Pincheh could not fall asleep. The sights of hell do not let him go. He forgot his grief by memorizing pages of the Gemara. After all, Gemara books cannot be found in the camp…
In the middle of the night, Pincheh got to chapter 2 of Bava Metzia. He held on to the phrase “Halacha (Jewish Law) Rules in Favour of Abaye, in the Disputes with the Mnemonic ‘Yud, Ayin, Lamed; Kuf Gimmel, Mem.'”
Opening page of Tractate Bava Metzia printed by the Vaad HaHatzala with the assistance of the Joint in Munich, Germany, for the Jews in DP camps. At the bottom of the page is a drawing of a Nazi labour camp.
The name of the amora (ancient Talmud scholar) Abaye touched Pincheh. Abaya is short for “Asher ben (son of) Yerucham, Yatom (orphan).” Abaye was born orphaned of his father and his mother died after his birth. He saw Abaye before his eyes. Orphanhood next to bereavement. Job next to Abaye…
Pincheh memorized and interpreted for himself the six halachas in which the halacha is decided based on Abaye’s view (as opposed to the other halachas in which Abaye and Rava differed and in which the halacha is always decided based on the view of Rava). Pincheh managed to decipher the letters “Yud, Ayin, Lamed:” despair, a false witness, a pole that stands by itself.

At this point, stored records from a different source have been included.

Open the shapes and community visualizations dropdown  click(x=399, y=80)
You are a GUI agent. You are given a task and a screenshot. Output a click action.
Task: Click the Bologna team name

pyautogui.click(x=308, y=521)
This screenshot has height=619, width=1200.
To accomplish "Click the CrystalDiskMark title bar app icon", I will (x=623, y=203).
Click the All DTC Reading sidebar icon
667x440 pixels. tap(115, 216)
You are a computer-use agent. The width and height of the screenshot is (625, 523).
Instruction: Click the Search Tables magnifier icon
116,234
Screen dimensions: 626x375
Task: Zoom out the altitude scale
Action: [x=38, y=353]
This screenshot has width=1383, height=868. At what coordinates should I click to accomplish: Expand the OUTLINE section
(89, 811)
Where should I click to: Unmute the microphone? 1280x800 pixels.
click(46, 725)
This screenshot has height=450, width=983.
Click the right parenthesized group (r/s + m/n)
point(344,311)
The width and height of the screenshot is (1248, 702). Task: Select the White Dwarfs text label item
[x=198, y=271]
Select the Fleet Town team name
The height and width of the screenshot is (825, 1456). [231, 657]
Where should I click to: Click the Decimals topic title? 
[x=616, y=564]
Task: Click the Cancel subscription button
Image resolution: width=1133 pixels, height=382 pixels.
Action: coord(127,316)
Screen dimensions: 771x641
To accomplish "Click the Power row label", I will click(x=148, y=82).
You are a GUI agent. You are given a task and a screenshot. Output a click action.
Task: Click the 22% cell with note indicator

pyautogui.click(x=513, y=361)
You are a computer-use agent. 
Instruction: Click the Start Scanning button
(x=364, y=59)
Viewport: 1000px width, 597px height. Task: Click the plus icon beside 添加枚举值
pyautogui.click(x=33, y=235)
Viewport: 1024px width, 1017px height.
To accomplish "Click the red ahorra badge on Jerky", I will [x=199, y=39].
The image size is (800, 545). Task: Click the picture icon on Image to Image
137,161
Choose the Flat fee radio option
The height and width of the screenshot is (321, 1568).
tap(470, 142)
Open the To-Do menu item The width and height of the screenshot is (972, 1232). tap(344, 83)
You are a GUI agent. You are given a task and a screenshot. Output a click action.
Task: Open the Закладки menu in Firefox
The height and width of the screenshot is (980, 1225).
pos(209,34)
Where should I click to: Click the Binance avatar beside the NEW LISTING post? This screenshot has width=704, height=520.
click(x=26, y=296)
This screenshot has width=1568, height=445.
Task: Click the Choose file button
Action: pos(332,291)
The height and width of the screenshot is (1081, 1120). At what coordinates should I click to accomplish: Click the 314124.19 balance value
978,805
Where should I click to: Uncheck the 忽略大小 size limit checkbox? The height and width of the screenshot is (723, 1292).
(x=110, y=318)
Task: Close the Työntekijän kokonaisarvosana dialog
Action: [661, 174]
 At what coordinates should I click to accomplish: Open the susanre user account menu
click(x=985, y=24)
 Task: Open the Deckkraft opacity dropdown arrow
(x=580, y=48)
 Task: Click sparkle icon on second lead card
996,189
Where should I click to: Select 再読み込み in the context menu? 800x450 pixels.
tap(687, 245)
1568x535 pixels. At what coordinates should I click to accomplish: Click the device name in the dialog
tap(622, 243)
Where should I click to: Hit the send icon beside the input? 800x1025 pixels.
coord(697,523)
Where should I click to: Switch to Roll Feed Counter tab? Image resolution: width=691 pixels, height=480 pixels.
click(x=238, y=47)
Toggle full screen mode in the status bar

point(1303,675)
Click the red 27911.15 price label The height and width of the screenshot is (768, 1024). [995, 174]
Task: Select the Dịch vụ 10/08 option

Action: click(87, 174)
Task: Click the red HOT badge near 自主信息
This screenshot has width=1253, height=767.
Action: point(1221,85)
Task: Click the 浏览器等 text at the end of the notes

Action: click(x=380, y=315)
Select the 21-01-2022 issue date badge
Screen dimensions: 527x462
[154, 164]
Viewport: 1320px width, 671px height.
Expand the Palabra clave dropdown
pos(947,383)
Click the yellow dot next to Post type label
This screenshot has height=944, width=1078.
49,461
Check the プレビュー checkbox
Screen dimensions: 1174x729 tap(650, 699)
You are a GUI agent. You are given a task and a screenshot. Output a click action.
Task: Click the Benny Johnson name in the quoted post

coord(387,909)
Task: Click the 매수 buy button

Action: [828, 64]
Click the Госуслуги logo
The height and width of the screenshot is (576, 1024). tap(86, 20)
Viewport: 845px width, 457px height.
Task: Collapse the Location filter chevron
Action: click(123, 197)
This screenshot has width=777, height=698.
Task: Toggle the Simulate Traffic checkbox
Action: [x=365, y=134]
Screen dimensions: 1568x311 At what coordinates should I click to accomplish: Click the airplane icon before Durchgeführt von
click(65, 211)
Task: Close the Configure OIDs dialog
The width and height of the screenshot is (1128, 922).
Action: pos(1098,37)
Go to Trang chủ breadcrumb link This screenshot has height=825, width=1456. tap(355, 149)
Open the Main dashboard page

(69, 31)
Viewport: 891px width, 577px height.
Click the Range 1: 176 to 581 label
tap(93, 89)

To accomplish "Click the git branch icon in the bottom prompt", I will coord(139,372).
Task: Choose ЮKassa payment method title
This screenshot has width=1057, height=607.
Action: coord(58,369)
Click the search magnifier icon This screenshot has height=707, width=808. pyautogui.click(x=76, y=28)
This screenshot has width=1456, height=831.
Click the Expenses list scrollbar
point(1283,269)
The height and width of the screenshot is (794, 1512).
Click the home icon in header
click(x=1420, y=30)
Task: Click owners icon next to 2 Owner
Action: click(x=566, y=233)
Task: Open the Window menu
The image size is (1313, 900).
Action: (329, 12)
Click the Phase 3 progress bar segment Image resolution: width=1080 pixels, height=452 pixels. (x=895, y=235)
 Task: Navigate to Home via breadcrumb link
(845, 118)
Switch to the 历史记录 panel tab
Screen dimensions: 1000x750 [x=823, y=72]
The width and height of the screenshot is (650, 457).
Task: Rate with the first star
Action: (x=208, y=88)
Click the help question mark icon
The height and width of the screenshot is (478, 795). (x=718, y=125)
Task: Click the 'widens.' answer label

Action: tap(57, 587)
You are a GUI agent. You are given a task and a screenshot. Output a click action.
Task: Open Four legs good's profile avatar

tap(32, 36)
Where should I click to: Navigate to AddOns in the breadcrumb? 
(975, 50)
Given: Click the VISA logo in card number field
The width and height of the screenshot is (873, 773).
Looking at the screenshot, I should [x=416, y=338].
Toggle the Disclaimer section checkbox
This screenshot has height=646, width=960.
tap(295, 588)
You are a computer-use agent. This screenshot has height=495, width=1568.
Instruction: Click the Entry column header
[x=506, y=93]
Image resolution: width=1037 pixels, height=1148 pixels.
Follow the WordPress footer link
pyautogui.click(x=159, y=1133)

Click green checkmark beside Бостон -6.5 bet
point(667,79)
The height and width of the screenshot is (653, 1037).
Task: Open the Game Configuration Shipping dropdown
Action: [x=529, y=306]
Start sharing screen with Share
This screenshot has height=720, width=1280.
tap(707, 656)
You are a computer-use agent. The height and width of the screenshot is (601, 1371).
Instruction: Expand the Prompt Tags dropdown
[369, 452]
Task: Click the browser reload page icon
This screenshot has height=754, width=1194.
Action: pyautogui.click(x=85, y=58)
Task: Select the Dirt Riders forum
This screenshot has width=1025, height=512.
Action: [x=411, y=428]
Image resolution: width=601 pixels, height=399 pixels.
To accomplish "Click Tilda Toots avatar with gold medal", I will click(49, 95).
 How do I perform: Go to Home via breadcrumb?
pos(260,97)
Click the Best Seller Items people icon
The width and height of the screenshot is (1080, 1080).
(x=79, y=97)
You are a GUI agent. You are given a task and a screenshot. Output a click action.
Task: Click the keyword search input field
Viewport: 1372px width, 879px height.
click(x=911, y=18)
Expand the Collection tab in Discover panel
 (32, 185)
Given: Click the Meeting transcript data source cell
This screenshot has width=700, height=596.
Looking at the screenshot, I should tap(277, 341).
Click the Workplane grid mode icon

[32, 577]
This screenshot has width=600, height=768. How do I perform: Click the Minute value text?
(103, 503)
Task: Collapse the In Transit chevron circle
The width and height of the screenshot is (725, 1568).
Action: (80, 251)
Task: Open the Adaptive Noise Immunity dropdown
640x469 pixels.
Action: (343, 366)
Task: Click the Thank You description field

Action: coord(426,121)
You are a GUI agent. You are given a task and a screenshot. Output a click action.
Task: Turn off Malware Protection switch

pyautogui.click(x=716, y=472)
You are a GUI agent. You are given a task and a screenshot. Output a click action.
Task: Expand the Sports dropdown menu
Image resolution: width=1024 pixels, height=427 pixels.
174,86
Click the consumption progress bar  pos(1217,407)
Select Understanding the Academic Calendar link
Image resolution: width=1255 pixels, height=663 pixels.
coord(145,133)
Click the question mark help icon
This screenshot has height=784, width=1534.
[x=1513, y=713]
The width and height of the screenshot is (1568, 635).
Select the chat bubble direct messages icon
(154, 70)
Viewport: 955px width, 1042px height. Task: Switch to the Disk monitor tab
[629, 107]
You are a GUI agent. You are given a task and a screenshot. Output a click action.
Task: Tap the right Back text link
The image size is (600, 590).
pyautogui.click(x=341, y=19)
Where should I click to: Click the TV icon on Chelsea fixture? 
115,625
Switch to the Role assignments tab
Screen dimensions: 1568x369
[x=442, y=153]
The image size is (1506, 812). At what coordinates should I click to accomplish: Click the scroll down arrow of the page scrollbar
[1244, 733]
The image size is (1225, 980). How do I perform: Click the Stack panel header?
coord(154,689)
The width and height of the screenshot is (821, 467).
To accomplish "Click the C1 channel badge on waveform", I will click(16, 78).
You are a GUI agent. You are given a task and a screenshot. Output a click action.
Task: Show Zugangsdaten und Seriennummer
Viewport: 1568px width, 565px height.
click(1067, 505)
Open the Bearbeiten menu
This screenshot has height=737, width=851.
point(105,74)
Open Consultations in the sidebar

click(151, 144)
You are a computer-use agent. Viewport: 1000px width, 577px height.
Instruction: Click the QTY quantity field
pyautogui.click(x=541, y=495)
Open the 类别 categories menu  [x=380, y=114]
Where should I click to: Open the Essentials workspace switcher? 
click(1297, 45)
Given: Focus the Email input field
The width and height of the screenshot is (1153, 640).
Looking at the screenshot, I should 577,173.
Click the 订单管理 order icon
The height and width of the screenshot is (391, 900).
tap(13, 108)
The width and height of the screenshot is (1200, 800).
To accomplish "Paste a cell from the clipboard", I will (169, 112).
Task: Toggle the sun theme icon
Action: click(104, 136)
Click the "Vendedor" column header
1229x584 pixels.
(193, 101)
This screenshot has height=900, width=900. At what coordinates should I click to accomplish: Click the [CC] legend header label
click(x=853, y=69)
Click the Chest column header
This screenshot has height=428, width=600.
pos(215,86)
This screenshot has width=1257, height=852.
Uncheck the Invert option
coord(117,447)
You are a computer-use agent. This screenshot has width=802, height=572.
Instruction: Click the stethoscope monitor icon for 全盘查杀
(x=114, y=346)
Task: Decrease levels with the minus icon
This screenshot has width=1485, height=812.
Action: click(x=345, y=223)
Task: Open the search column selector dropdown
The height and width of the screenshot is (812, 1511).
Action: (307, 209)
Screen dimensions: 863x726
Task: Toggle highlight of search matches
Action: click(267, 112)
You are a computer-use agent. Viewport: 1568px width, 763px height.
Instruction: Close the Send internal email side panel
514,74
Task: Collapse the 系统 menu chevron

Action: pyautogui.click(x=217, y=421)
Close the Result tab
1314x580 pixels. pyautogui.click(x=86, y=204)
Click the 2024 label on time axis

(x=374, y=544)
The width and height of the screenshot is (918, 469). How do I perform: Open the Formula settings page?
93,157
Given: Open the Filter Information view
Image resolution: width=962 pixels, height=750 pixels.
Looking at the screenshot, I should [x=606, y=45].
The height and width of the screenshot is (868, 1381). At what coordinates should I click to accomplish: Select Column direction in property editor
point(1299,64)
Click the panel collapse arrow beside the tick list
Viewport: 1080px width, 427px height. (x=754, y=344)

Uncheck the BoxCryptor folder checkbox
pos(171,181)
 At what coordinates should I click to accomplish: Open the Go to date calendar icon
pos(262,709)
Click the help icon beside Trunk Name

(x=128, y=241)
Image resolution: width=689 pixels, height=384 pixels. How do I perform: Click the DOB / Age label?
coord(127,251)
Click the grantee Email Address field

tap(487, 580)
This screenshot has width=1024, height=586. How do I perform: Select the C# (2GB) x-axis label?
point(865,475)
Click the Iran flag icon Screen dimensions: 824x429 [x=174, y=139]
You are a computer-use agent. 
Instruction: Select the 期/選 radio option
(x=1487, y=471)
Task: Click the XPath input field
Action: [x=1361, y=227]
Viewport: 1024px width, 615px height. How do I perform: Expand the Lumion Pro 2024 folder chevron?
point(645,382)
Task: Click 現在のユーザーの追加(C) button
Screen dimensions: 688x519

Pincheh tried to continued but could not remember what “Kuf, Gimel, Mem” stood for. He tried to remember but did not succeed. He could not fall asleep…
Pincheh climbed to the top bunk. Among the crowd of snoring people he recognized me, shook my head, and woke me up.
I rubbed my eyes curiously. I listened to Pincheh’s plight and I also tried to remember what the “Kuf, Gimmel, Mem” meant. What did it stand for?
And then. I was almost sure that I remembered. I answered him hesitantly:
An invalid wedding, opinions on a Gett (divorce document), and a person who sins in order to cause anger.
Pincheh’s eyes sparkled. He looked as happy as as if he had gained something precious, returned to his place to memorize, until the light of dawn.